Practice Management

Coding Corner

SPN and MPN PET Medicare Coverage
Created: June 22, 2009
Revised: January 25, 2010
Question
We are confused about the Medicare PET coverage for lung masses, solitary pulmonary nodules and multiple pulmonary nodules. Can you please clarify? In the past we were billing with diagnosis codes 518.89 or 793.1 prior to biopsy when a biopsy was not available or medically feasible. Can you tell us which ICD 9 indications the Medicare contractors will accept as payable?
 
Answer
Deciding whether or not to do a PET scan and whether or not it is covered requires medical judgment, as well as compliance judgment. Where PET fits into the continuum in the evaluation of patients with lung nodules depends on many factors including the full clinical history, risk factors for lung cancer, history of prior cancers, the CT appearance of nodule(s), etc. Thus, the answer rests on the specific clinical question being posed by the referring MD. Moreover, the question should be well thought out before ordering an expensive diagnostic test.

To address the questions, we will give a few examples, but these are by no means all of the possibilities. Each of these examples are included under the current Medicare coverage for "initial treatment strategy".

As a general rule, it is usually preferable to get a tissue diagnosis before launching a complex imaging evaluation of a suspected cancer anywhere in the body. This is not always possible, however, and not always the best first step.

In the case of a single nodule or mass thought highly likely to be a primary lung cancer, PET is often ordered before biopsy, less as a test to diagnose cancer, but rather to stage the cancer. If PET demonstrates other lesions (e.g., supraclavicular or mediastinal nodes), it may be far easier to biopsy these than the index lesion in the lung.

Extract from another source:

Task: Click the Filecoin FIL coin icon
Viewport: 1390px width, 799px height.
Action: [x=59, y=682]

In the case of an indeterminate solitary pulmonary nodule, PET is done for "diagnosis" (to determine whether the lesion is more likely benign or malignant). If PET is negative, the patient typically does not undergo biopsy. In other words, PET helps in this situation to avoid an invasive diagnostic procedure. The situation is similar with an indeterminate biopsy; if PET is negative, the patient is typically followed and avoids an even more invasive diagnostic procedure (resection by VATS or thoracotomy).

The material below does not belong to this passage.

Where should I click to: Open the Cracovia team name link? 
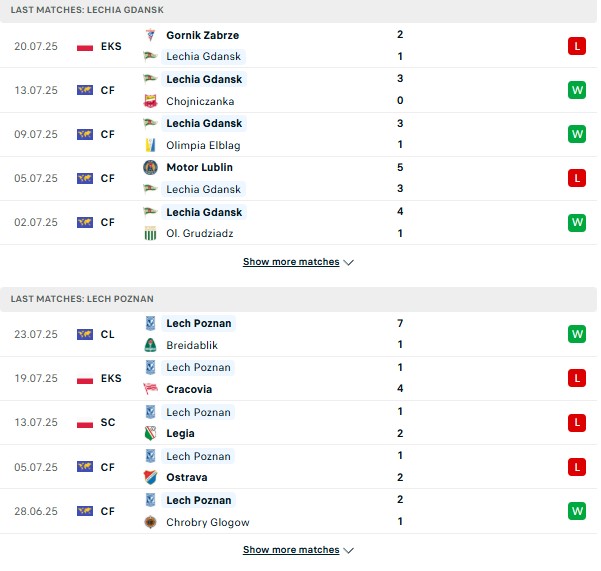tap(189, 389)
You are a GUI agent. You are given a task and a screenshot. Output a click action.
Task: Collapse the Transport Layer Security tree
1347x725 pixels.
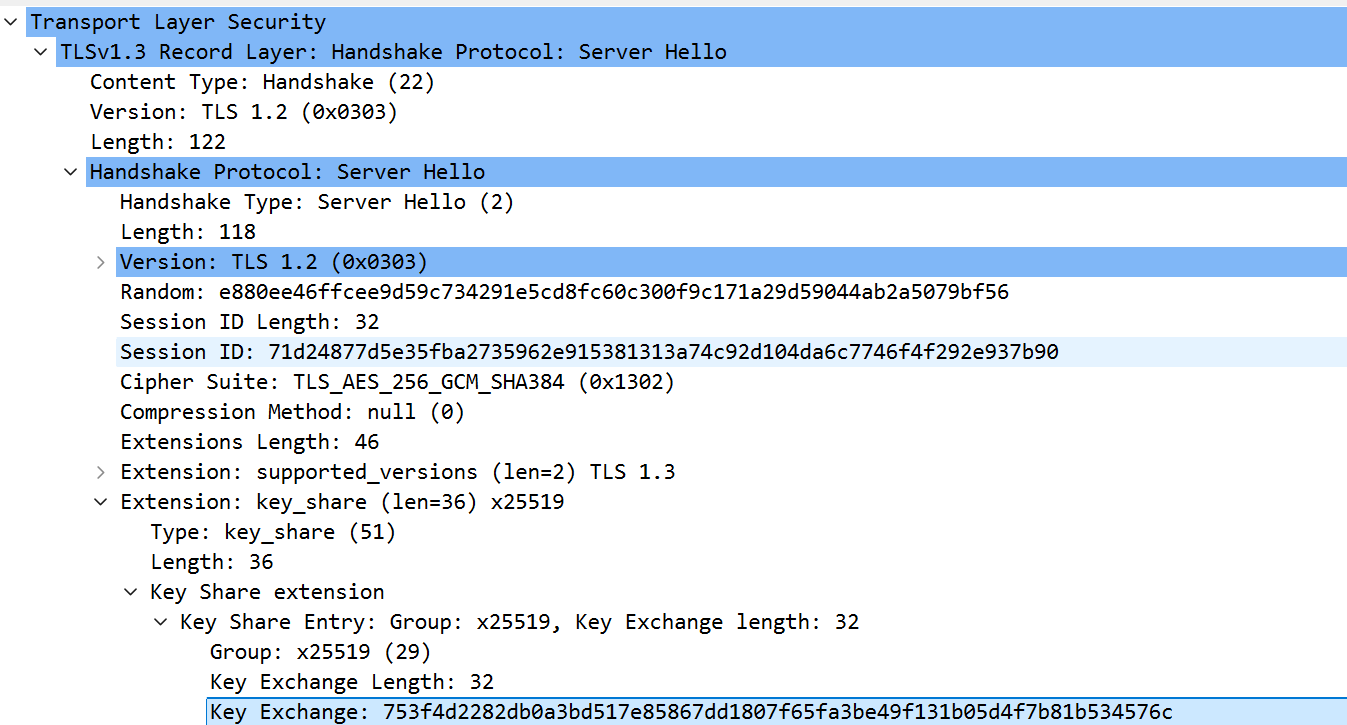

The situation with multiple pulmonary nodules also involves several scenarios.

If one or more of the nodules appear spiculated and the patient is a smoker, such that multifocal adenocarcinoma of the lung is the most likely diagnosis, we would view this as an instance of "Lung Cancer: Diagnosis", which is definitely a Medicare-covered indication. Depending on which ICD-9 codes your carrier accepts for a case like this as indicating medical necessity, you may need to be prepared to appeal for payment. Thus, extra care in documentation of medical necessity in the PET report is advised.

If the multiple nodules appear round and smooth and there is significant clinical concern for metastatic disease to the lungs from an unknown primary tumor, PET previously would have had to be performed under NOPR as "Diagnosis: Unknown Primary". This is now a Medicare-covered indication. The same proviso as above regarding ICD-9 codes to document medical necessity applies. We repeat, extra care to document medical necessity in the PET report is advised.

If the patient has a previously treated cancer and now has new pulmonary nodules, PET may be appropriate to evaluate for suspected recurrence of that cancer. This "subsequent treatment strategy" use of PET may be covered or may have to be done under NOPR depending on the type of cancer for which the patient was previously treated.

Each Medicare Administrative Contractor (MAC) develops its own list of covered ICD-9 codes based on the current National Coverage Determination (NCD) for PET. Most Medicare contractors have developed these lists of ICD-9 codes and frequency limits to support medical necessity based on their interpretation of the current NCD. There is considerable, continuing dialog between providers, medical specialties and contractors regarding some LCDs in which the diagnosis codes 518.89 or 793 were not included as covered ICD 9 codes. The SNM does not believe that absence of these codes is a guaranteed final decision of denial by the local Medicare Administrative Contractor. We believe that providers should continue to code appropriately following ICD 9 coding guidelines and if you are in one of those States that have omitted these ICD 9 codes you should expect an initial denial of the claim. The provider should be prepared to submit an appeal to the Medicare contractor with appropriate supporting documentation. As with any denial, providers may always appeal initial MAC decisions. Should the appeal be denied and you continue to believe it was denied without merit you should ask for a review of the claim and the situation with the MAC Medical Director.

Please visit here to see the final CMS PET NCD.


Disclaimer
The opinions referenced are those of the members of the SNM Coding and Reimbursement Committee and their consultants based on their coding experience. They are based on the commonly used codes in Nuclear Medicine, which are not all inclusive. Always check with your local insurance carriers as policies vary by region. The final decision for the coding of a procedure must be made by the physician considering regulations of insurance carriers and any local, state or federal laws that apply to the physicians practice. The SNM and its representatives disclaim any liability arising from the use of these opinions.